**QUESTIONS:**
A: In the server configuration text, which LLM provider is the default?
B: Continue the server configuration text from where it stops.

**EXTRACT:**
[Start of Attachment]

The server can be configured using environment variables in the MCP client configuration file.

Provider Selection

Set LLM_PROVIDER to choose which LLM provider to use:

# Select provider: 'ollama', 'openai', 'anthropic', or 'gemini'
export LLM_PROVIDER=ollama

Provider-Specific Configuration

Ollama (default):

export LLM_PROVIDER=ollama
export OLLAMA_URL=http://localhost:11434
export MODEL_NAME=llama3

OpenAI:

export LLM_PROVIDER=openai
export OPENAI_API_KEY=sk-your-api-key
export MODEL_NAME=gpt-3.5-turbo

Anthropic:

export LLM_PROVIDER=anthropic
export ANTHROPIC_API_KEY=sk-ant-your-api-key
export MODEL_NAME=claude-3-haiku-20240307

Gemini:

export LLM_PROVIDER=gemini
export GEMINI_API_KEY=your-api-key
export MODEL_NAME=gemini-1.5-flash

Common Settings

# Maximum tokens in response (default: 256)
export MAX_TOKENS=256

# Temperature for response generation (default: 0.7)
export TEMPERATURE=0.7

See MCP_CONFIGURATION.md for detailed configuration examples.

Usage

Starting the Server

# Start the MCP server
npm start

# Or for development with auto-restart
npm run dev

Available Tools

The server provides multiple tools for context compression and code analysis:

1. analyze_huge_file

Analyzes large files locally and returns a structured summary with architecture, global variables, entry points, and main logic. Reduces token usage by processing files locally before sending to Cursor.

Parameters:

  • path (required): Path to the file to analyze

Example:

{
  "name": "analyze_huge_file",
  "arguments": {
    "path": "/path/to/large-file.js"

[End of Attachment]

**INFORMATION SUPPLIED:**
[Start of Attachment]

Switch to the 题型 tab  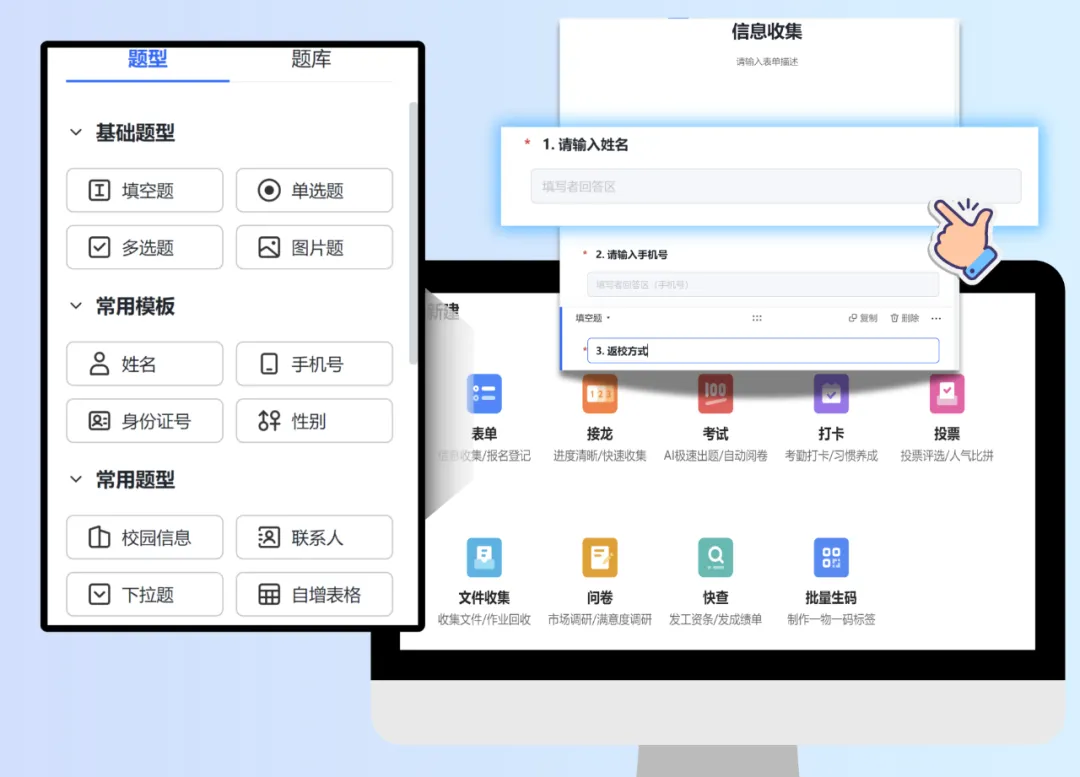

[End of Attachment]

**ANSWERS GIVEN:**
A: Ollama

B:
  }
}

Returns: JSON with architecture, global_variables, entry_points, main_logic, and original_size

2. digest_error_logs

Processes error logs locally to identify patterns, remove repetitive timestamps, and group similar errors. Returns a structured summary with probable cause and statistics.

Parameters:

  • log_file_path (optional): Path to the log file
  • terminal_output (optional): Direct terminal output content

Example:

{
  "name": "digest_error_logs",
  "arguments": {
    "log_file_path": "/path/to/error.log"
  }
}

Returns: JSON with probable_cause, occurrences, period, error_types, and recommendation

3. codebase_discovery

Performs semantic search in the codebase to find files and specific lines where related logic is implemented. Uses local processing to reduce token usage.

Parameters:

  • query (required): Semantic query about the code (e.g., "where is payment processed?")
  • root_path (optional): Root directory path to search in (default: current directory)

Example:

{
  "name": "codebase_discovery",
  "arguments": {
    "query": "where is payment processed?",
    "root_path": "/path/to/project"
  }
}

Returns: JSON with files (array of file references with line numbers), total_occurrences, and summary

4. ask_llm

Ask a question to the AI model running via Ollama and get a response.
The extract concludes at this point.